What to work on: Go to the line that contains "You are a GUI", then write out that line and all that follow to the end of the listing, exactly and without pictures.

Provided entries:
#####

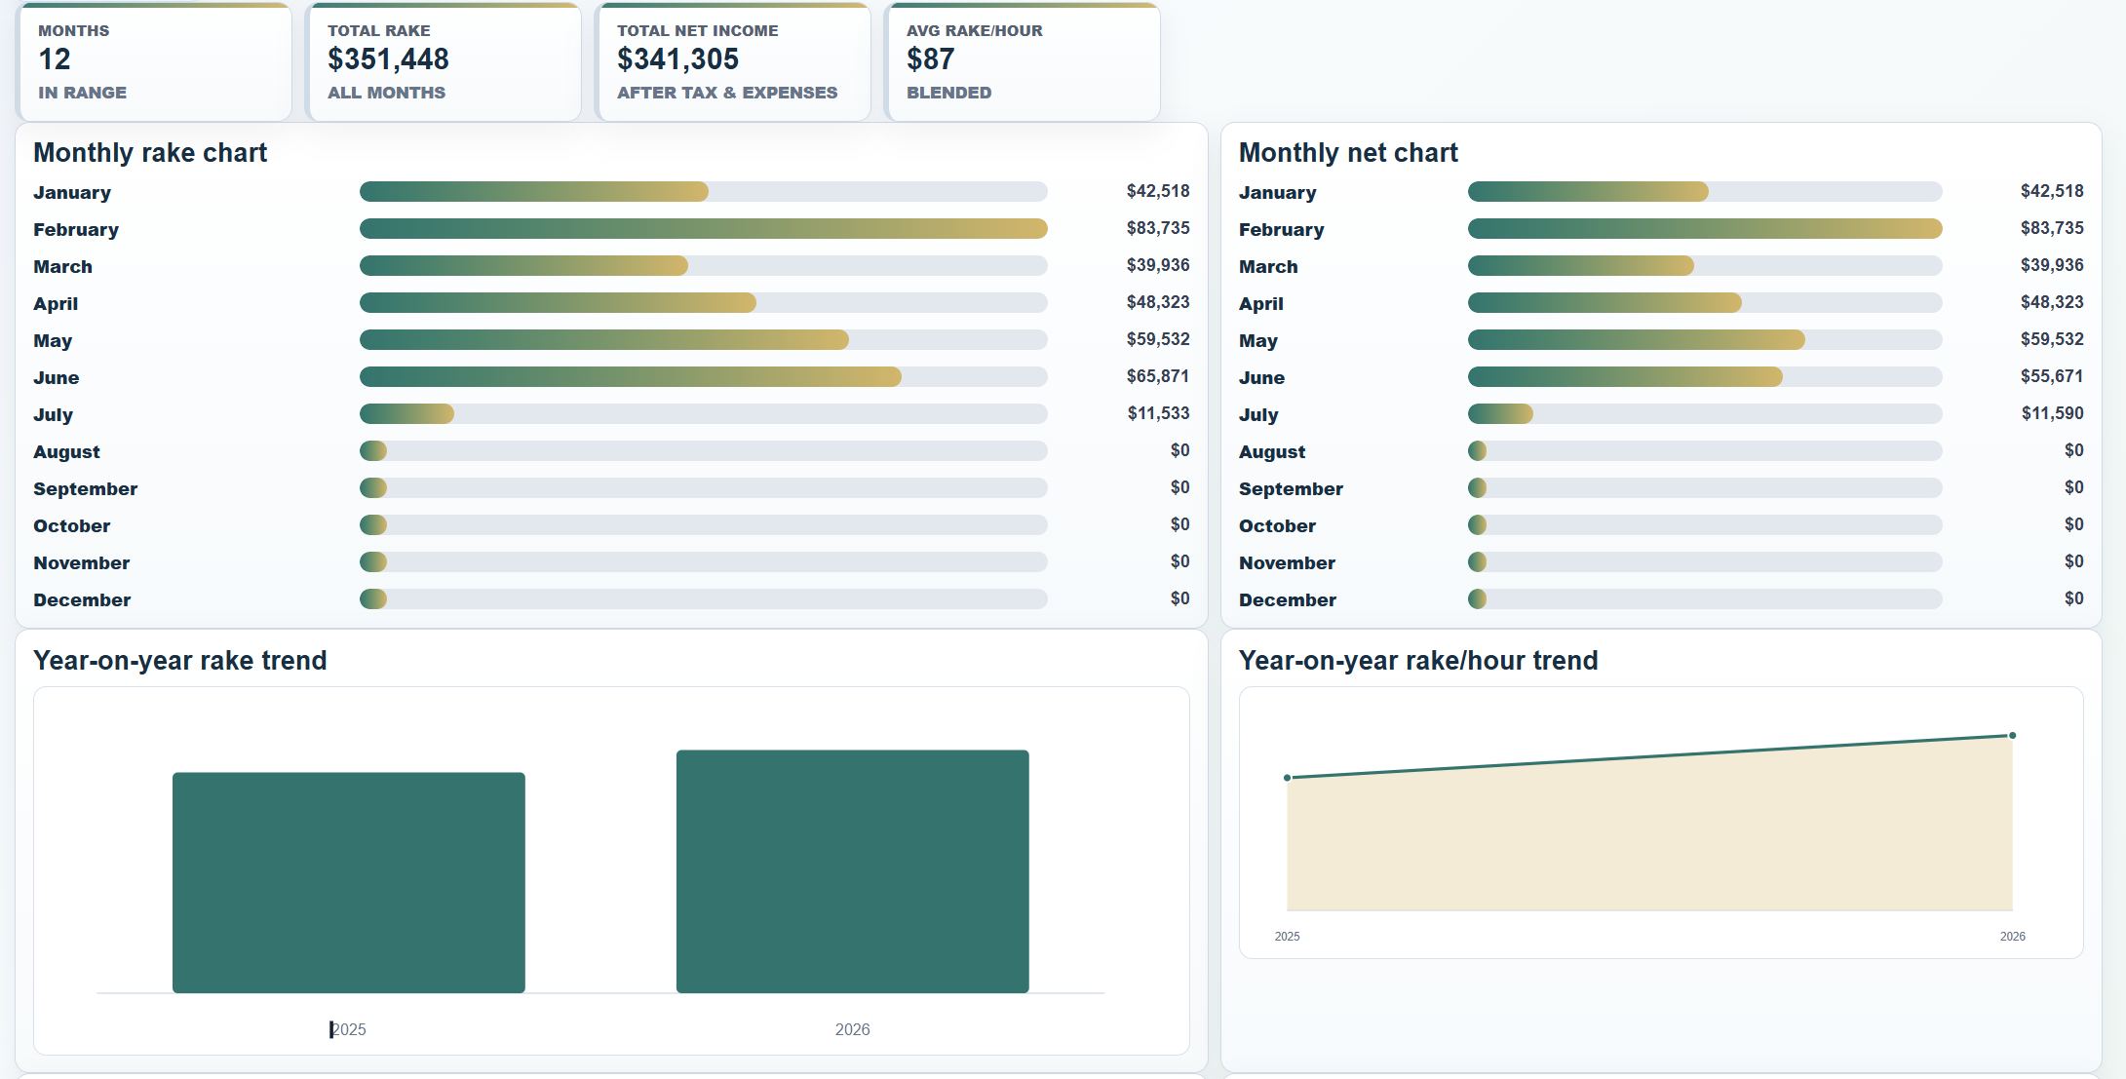2126x1079 pixels.
Task: Click the 2025 axis label under rake trend
Action: [x=348, y=1029]
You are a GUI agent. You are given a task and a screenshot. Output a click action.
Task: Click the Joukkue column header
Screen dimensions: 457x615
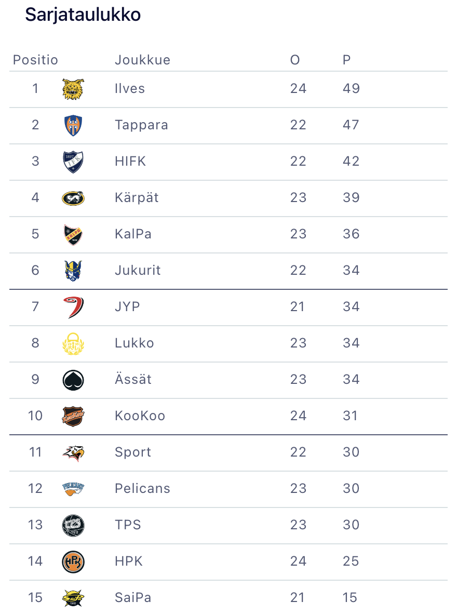tap(142, 60)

#####

Task response:
You are a GUI agent. You are given a task and a screenshot. Output a click action.
Task: Click the Joukkue column header
Screen dimensions: 457x615
tap(142, 60)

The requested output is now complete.